Exercise goal:
Rewrite the portion of the listing that opens with the line containing "You are a GUI" and closes at the end of the listing, substituting "screen capture" for "screenshot" and leaving everything else unchanged. Omit the pictures from your answer.

---

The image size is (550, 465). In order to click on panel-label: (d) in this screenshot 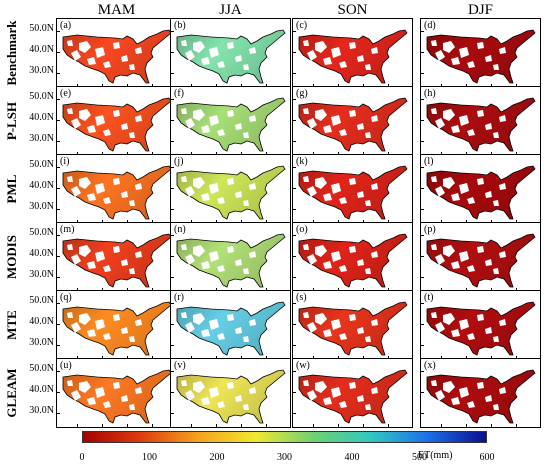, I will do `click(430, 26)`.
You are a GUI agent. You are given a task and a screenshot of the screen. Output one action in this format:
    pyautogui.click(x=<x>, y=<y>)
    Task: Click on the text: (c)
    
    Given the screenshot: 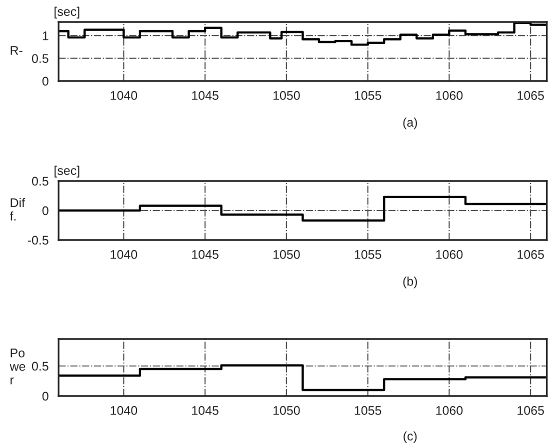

---

Answer for the task:
You are a GUI agent. You are given a task and a screen capture of the screen. Output one action in this format:
    pyautogui.click(x=<x>, y=<y>)
    Task: Click on the text: (c)
    
    Given the screen capture: 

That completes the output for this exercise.